From emails sent to Brussels by EU officials on Samos — obtained via freedom of information requests made by I Have Rights and seen by Hyphen — it is clear the EU is aware there are problems at Zervou. They describe overcrowding and residents being housed in classrooms “since all regular accommodation places are exhausted”, water shortages, slow asylum processes and a lack of interpreters. Publicly, however, EU Commissioner Ylva Johansson continues to praise “tremendous progress in managing migration” by the current conservative Greek administration

Greek authorities blame a surge in arrivals last autumn for problems at its Samos facility. Close to 8,000 asylum seekers arrived on the island in 2023, four times more than in 2022.  “Thanks to the efforts of all the facility’s staff, the situation has been difficult but manageable,” Skordilis said.”The decline in the number of irregular arrivals is expected to normalise the situation.” In response to allegations of police violence, the migration ministry said that all complaints filed through official channels had been investigated thoroughly and none confirmed.

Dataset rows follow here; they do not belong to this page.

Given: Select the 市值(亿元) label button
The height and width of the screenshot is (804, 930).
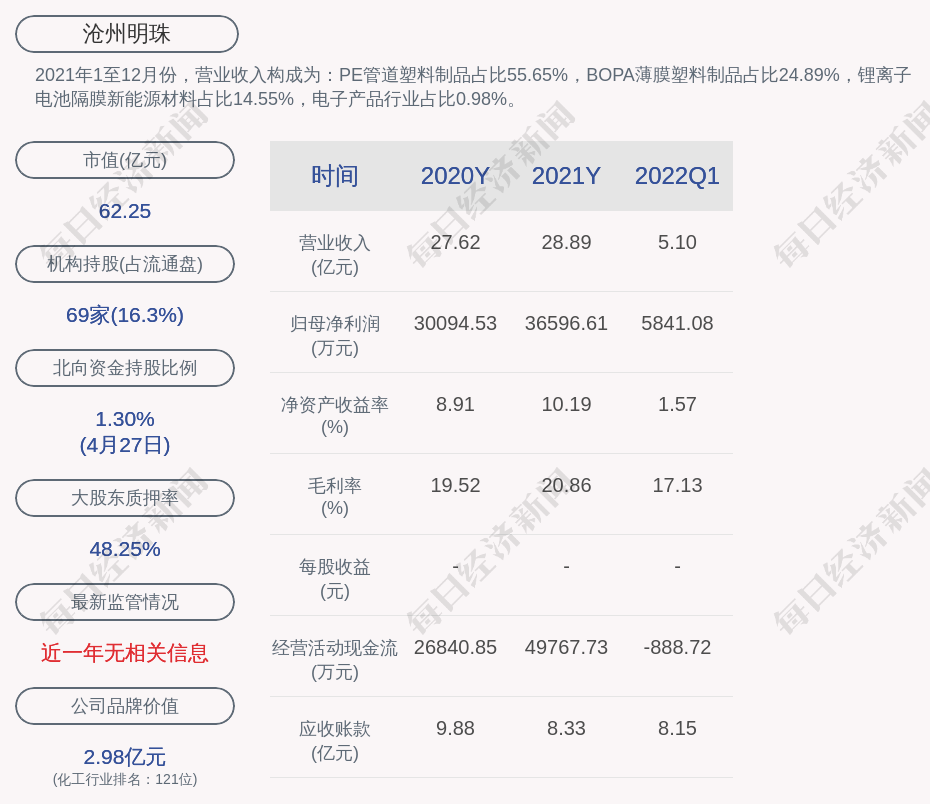Looking at the screenshot, I should pos(125,160).
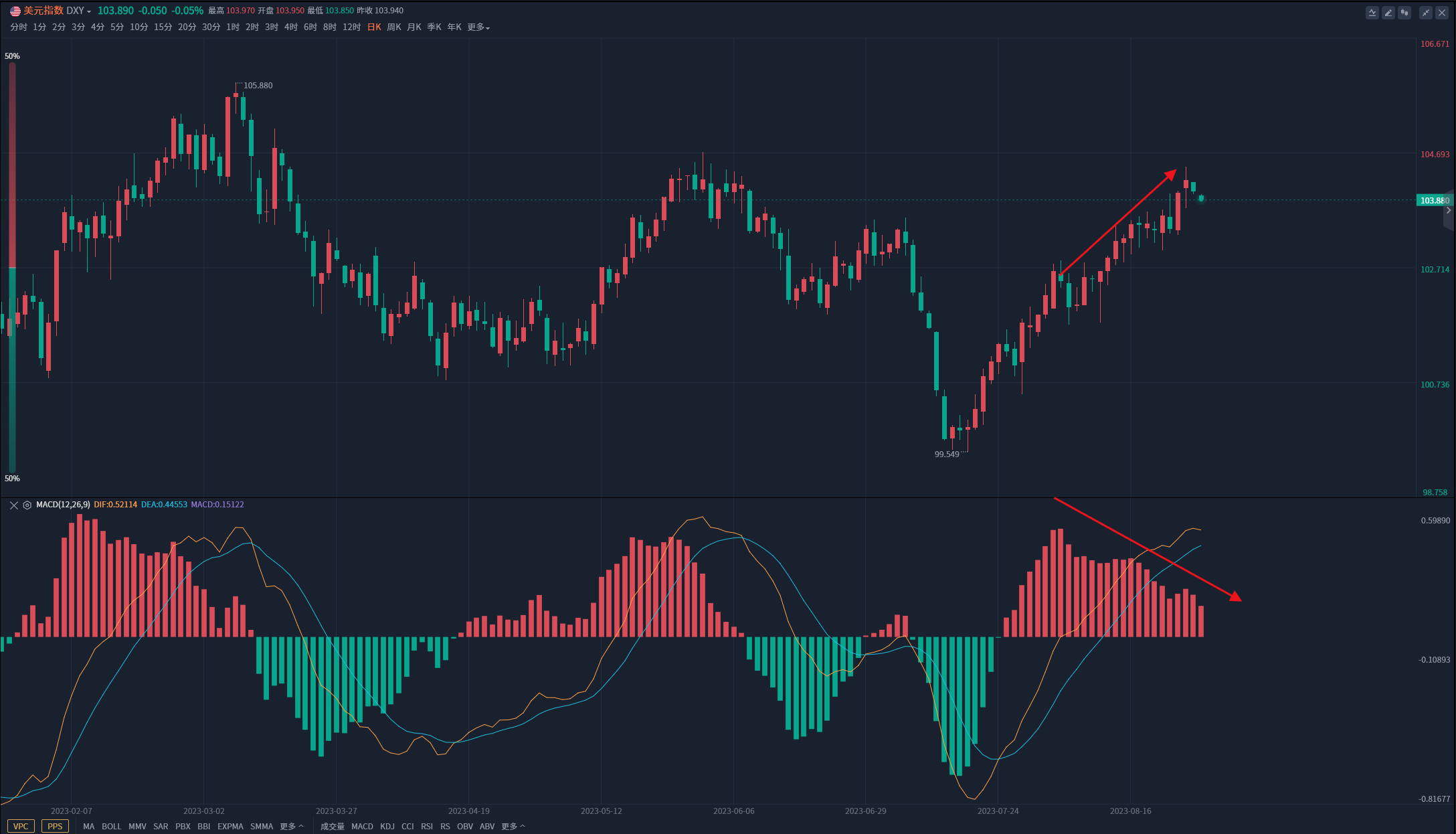The width and height of the screenshot is (1456, 834).
Task: Expand the right side panel arrow
Action: [x=1449, y=210]
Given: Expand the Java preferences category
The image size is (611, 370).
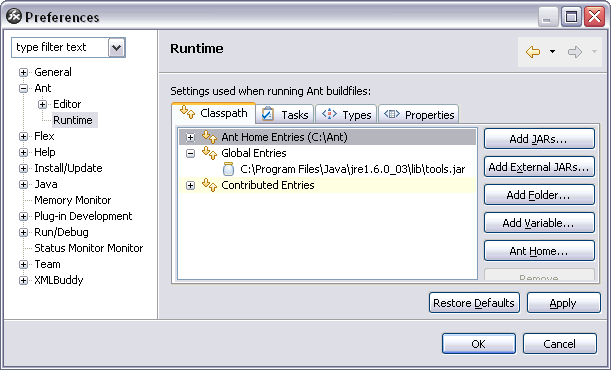Looking at the screenshot, I should (x=23, y=184).
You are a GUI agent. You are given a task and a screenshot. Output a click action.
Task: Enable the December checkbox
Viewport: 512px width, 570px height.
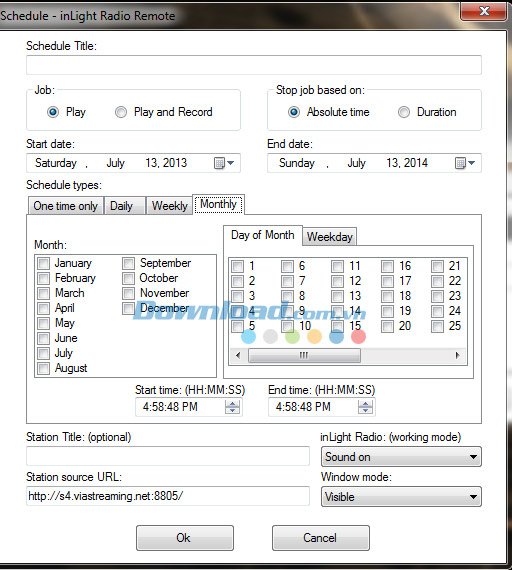coord(128,308)
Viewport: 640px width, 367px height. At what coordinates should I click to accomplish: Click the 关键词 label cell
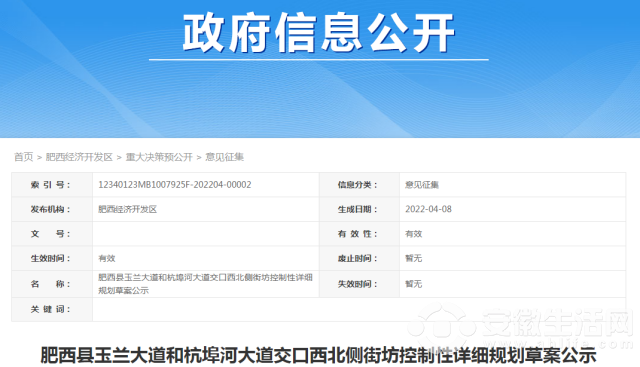pyautogui.click(x=52, y=309)
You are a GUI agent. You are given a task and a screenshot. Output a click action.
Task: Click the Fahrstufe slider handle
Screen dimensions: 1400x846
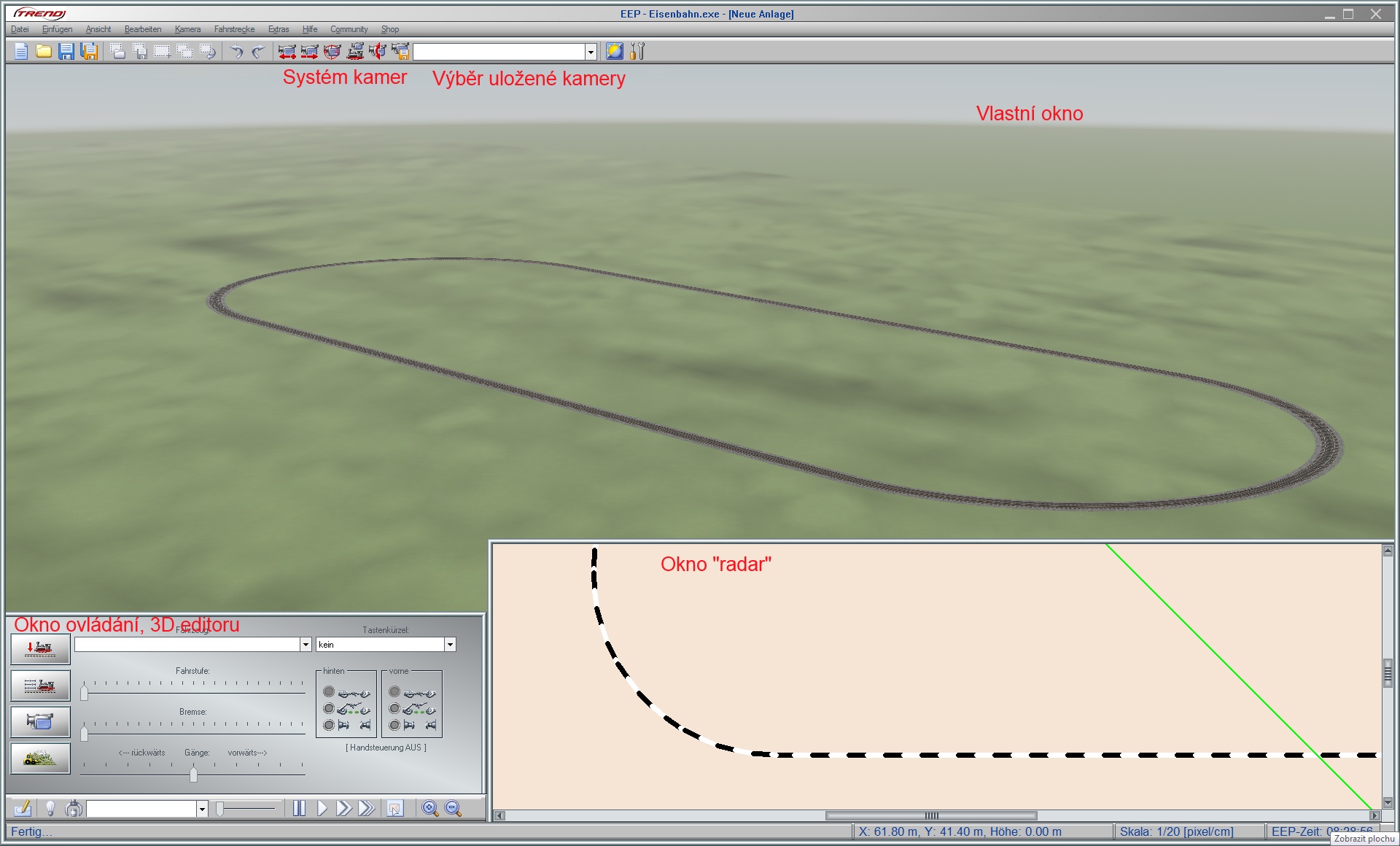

Others, however, maintain that the Greek government is failing the thousands of people detained at Zervou. “Rather than blaming people seeking safety, the ministry should take responsibility for the fact that they have lost control of the Samos CCAC,” said Dodd at I Have Rights. “An increase in asylum seekers over the summer months is predictable, yet the authorities were unprepared. As a result, they are detaining thousands of people in utterly degrading conditions.”